◆ ACTIVITY: Copy the full listing, changing nothing.
::: ENTRIES SHOWN :::
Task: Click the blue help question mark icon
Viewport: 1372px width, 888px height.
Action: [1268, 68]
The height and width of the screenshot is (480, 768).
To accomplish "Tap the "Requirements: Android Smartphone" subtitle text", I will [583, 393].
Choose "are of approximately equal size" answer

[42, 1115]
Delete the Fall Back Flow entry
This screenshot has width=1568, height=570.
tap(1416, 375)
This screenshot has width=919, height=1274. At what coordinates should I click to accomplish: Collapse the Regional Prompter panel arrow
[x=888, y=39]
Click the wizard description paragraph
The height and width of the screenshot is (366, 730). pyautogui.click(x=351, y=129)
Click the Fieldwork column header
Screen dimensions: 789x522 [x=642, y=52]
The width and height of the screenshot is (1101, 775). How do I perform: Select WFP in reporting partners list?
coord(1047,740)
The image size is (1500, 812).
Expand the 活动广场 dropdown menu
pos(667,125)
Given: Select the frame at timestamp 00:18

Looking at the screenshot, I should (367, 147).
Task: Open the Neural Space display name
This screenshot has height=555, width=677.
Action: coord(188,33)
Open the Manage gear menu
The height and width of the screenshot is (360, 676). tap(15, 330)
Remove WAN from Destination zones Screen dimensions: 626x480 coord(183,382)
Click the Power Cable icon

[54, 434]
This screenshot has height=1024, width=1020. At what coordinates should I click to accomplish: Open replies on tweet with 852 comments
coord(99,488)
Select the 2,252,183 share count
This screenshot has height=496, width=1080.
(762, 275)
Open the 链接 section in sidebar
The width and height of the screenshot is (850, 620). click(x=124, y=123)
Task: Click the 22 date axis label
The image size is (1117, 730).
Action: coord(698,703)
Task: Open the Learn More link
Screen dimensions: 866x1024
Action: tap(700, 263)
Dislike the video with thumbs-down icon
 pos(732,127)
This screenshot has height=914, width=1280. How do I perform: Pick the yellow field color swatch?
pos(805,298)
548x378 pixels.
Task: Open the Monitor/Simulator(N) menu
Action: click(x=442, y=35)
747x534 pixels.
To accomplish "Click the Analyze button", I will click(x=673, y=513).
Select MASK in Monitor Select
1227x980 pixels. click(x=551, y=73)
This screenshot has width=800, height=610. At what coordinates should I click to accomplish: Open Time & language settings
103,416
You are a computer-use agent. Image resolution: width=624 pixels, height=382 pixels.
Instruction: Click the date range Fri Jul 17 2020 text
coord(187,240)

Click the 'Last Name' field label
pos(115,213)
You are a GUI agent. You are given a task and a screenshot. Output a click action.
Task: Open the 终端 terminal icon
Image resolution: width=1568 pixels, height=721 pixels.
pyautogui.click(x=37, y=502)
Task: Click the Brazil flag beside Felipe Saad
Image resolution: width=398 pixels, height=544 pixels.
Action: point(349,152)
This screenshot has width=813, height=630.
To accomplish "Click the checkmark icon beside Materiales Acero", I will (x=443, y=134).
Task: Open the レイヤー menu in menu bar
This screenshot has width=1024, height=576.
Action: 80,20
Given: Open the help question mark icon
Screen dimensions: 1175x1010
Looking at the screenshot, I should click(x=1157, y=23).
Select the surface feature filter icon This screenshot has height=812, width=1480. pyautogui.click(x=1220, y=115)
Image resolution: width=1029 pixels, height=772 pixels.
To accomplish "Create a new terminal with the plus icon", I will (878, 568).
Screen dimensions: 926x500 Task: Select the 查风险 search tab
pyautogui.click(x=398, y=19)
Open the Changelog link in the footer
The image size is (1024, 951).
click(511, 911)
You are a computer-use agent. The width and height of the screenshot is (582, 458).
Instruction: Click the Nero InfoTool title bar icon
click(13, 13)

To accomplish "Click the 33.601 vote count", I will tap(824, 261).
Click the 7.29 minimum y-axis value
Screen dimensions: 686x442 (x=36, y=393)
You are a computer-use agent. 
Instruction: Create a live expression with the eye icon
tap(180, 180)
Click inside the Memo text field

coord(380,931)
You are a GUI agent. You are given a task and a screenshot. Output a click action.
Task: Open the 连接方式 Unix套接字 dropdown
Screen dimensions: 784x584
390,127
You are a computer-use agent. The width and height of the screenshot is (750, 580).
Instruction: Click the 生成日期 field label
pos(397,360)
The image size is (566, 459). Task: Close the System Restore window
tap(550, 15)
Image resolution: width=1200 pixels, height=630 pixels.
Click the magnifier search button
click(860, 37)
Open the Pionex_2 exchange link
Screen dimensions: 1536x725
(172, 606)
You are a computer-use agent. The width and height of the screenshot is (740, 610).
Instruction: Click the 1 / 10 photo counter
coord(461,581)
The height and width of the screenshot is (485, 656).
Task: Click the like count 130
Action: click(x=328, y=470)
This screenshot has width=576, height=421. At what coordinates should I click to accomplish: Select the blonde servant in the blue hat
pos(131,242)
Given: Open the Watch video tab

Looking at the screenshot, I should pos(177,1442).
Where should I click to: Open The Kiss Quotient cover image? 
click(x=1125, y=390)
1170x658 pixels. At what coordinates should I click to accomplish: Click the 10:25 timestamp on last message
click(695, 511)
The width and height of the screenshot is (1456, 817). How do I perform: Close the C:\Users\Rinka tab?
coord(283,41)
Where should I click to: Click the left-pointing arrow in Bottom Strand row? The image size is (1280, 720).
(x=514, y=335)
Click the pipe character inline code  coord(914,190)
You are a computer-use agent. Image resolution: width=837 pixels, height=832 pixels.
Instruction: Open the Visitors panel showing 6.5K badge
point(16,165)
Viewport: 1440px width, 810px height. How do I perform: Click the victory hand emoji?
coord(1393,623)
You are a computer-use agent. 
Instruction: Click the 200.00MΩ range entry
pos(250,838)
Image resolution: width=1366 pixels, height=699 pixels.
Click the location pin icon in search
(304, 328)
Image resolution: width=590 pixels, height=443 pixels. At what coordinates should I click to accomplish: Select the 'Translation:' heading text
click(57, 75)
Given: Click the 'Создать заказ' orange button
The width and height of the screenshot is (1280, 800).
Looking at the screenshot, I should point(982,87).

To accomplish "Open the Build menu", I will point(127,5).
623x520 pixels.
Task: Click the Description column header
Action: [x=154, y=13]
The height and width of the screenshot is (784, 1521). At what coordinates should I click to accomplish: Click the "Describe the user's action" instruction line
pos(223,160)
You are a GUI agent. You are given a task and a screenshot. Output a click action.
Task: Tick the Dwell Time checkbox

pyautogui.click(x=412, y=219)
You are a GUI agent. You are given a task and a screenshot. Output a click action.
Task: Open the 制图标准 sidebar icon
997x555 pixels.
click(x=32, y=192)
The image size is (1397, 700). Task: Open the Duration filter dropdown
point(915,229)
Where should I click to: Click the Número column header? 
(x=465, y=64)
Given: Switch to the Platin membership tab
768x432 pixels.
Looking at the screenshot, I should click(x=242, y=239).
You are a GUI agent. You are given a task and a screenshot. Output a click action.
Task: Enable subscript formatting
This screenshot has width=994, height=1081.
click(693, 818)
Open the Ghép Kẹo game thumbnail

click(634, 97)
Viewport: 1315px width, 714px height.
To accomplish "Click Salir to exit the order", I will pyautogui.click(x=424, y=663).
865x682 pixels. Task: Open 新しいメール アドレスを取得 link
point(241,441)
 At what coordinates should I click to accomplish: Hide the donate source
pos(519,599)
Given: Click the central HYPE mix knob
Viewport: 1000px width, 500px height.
:::
◆ RESULT FOR THIS TASK:
Task: Click the blue help question mark icon
Viewport: 1372px width, 888px height.
Action: [1268, 68]
The height and width of the screenshot is (480, 768).
To accomplish "Tap the "Requirements: Android Smartphone" subtitle text", I will [583, 393].
Choose "are of approximately equal size" answer

[42, 1115]
Delete the Fall Back Flow entry
This screenshot has width=1568, height=570.
tap(1416, 375)
This screenshot has width=919, height=1274. At what coordinates should I click to accomplish: Collapse the Regional Prompter panel arrow
[x=888, y=39]
Click the wizard description paragraph
The height and width of the screenshot is (366, 730). pyautogui.click(x=351, y=129)
Click the Fieldwork column header
Screen dimensions: 789x522 [x=642, y=52]
The width and height of the screenshot is (1101, 775). How do I perform: Select WFP in reporting partners list?
coord(1047,740)
The image size is (1500, 812).
Expand the 活动广场 dropdown menu
pos(667,125)
Given: Select the frame at timestamp 00:18

Looking at the screenshot, I should (367, 147).
Task: Open the Neural Space display name
This screenshot has height=555, width=677.
Action: coord(188,33)
Open the Manage gear menu
The height and width of the screenshot is (360, 676). tap(15, 330)
Remove WAN from Destination zones Screen dimensions: 626x480 coord(183,382)
Click the Power Cable icon

[54, 434]
This screenshot has height=1024, width=1020. At what coordinates should I click to accomplish: Open replies on tweet with 852 comments
coord(99,488)
Select the 2,252,183 share count
This screenshot has height=496, width=1080.
(762, 275)
Open the 链接 section in sidebar
The width and height of the screenshot is (850, 620). click(x=124, y=123)
Task: Click the 22 date axis label
The image size is (1117, 730).
Action: coord(698,703)
Task: Open the Learn More link
Screen dimensions: 866x1024
Action: tap(700, 263)
Dislike the video with thumbs-down icon
 pos(732,127)
This screenshot has height=914, width=1280. How do I perform: Pick the yellow field color swatch?
pos(805,298)
548x378 pixels.
Task: Open the Monitor/Simulator(N) menu
Action: click(x=442, y=35)
747x534 pixels.
To accomplish "Click the Analyze button", I will click(x=673, y=513).
Select MASK in Monitor Select
1227x980 pixels. click(x=551, y=73)
This screenshot has width=800, height=610. At what coordinates should I click to accomplish: Open Time & language settings
103,416
You are a computer-use agent. Image resolution: width=624 pixels, height=382 pixels.
Instruction: Click the date range Fri Jul 17 2020 text
coord(187,240)

Click the 'Last Name' field label
pos(115,213)
You are a GUI agent. You are given a task and a screenshot. Output a click action.
Task: Open the 终端 terminal icon
Image resolution: width=1568 pixels, height=721 pixels.
pyautogui.click(x=37, y=502)
Task: Click the Brazil flag beside Felipe Saad
Image resolution: width=398 pixels, height=544 pixels.
Action: point(349,152)
This screenshot has width=813, height=630.
To accomplish "Click the checkmark icon beside Materiales Acero", I will (x=443, y=134).
Task: Open the レイヤー menu in menu bar
This screenshot has width=1024, height=576.
Action: 80,20
Given: Open the help question mark icon
Screen dimensions: 1175x1010
Looking at the screenshot, I should click(x=1157, y=23).
Select the surface feature filter icon This screenshot has height=812, width=1480. pyautogui.click(x=1220, y=115)
Image resolution: width=1029 pixels, height=772 pixels.
To accomplish "Create a new terminal with the plus icon", I will (878, 568).
Screen dimensions: 926x500 Task: Select the 查风险 search tab
pyautogui.click(x=398, y=19)
Open the Changelog link in the footer
The image size is (1024, 951).
click(511, 911)
You are a computer-use agent. The width and height of the screenshot is (582, 458).
Instruction: Click the Nero InfoTool title bar icon
click(13, 13)

To accomplish "Click the 33.601 vote count", I will tap(824, 261).
Click the 7.29 minimum y-axis value
Screen dimensions: 686x442 (x=36, y=393)
You are a computer-use agent. 
Instruction: Create a live expression with the eye icon
tap(180, 180)
Click inside the Memo text field

coord(380,931)
You are a GUI agent. You are given a task and a screenshot. Output a click action.
Task: Open the 连接方式 Unix套接字 dropdown
Screen dimensions: 784x584
390,127
You are a computer-use agent. The width and height of the screenshot is (750, 580).
Instruction: Click the 生成日期 field label
pos(397,360)
The image size is (566, 459). Task: Close the System Restore window
tap(550, 15)
Image resolution: width=1200 pixels, height=630 pixels.
Click the magnifier search button
click(860, 37)
Open the Pionex_2 exchange link
Screen dimensions: 1536x725
(172, 606)
You are a computer-use agent. The width and height of the screenshot is (740, 610).
Instruction: Click the 1 / 10 photo counter
coord(461,581)
The height and width of the screenshot is (485, 656).
Task: Click the like count 130
Action: click(x=328, y=470)
This screenshot has width=576, height=421. At what coordinates should I click to accomplish: Select the blonde servant in the blue hat
pos(131,242)
Given: Open the Watch video tab

Looking at the screenshot, I should pos(177,1442).
Where should I click to: Open The Kiss Quotient cover image? 
click(x=1125, y=390)
1170x658 pixels. At what coordinates should I click to accomplish: Click the 10:25 timestamp on last message
click(695, 511)
The width and height of the screenshot is (1456, 817). How do I perform: Close the C:\Users\Rinka tab?
coord(283,41)
Where should I click to: Click the left-pointing arrow in Bottom Strand row? The image size is (1280, 720).
(x=514, y=335)
Click the pipe character inline code  coord(914,190)
You are a computer-use agent. Image resolution: width=837 pixels, height=832 pixels.
Instruction: Open the Visitors panel showing 6.5K badge
point(16,165)
Viewport: 1440px width, 810px height. How do I perform: Click the victory hand emoji?
coord(1393,623)
You are a computer-use agent. 
Instruction: Click the 200.00MΩ range entry
pos(250,838)
Image resolution: width=1366 pixels, height=699 pixels.
Click the location pin icon in search
(304, 328)
Image resolution: width=590 pixels, height=443 pixels. At what coordinates should I click to accomplish: Select the 'Translation:' heading text
click(57, 75)
Given: Click the 'Создать заказ' orange button
The width and height of the screenshot is (1280, 800).
Looking at the screenshot, I should point(982,87).

To accomplish "Open the Build menu", I will point(127,5).
623x520 pixels.
Task: Click the Description column header
Action: [x=154, y=13]
The height and width of the screenshot is (784, 1521). At what coordinates should I click to accomplish: Click the "Describe the user's action" instruction line
pos(223,160)
You are a GUI agent. You are given a task and a screenshot. Output a click action.
Task: Tick the Dwell Time checkbox

pyautogui.click(x=412, y=219)
You are a GUI agent. You are given a task and a screenshot. Output a click action.
Task: Open the 制图标准 sidebar icon
997x555 pixels.
click(x=32, y=192)
The image size is (1397, 700). Task: Open the Duration filter dropdown
point(915,229)
Where should I click to: Click the Número column header? 
(x=465, y=64)
Given: Switch to the Platin membership tab
768x432 pixels.
Looking at the screenshot, I should click(x=242, y=239).
You are a GUI agent. You are given a task and a screenshot. Output a click action.
Task: Enable subscript formatting
This screenshot has width=994, height=1081.
click(693, 818)
Open the Ghép Kẹo game thumbnail

click(634, 97)
Viewport: 1315px width, 714px height.
To accomplish "Click Salir to exit the order", I will pyautogui.click(x=424, y=663).
865x682 pixels. Task: Open 新しいメール アドレスを取得 link
point(241,441)
 At what coordinates should I click to accomplish: Hide the donate source
pos(519,599)
Given: Click the central HYPE mix knob
Viewport: 1000px width, 500px height.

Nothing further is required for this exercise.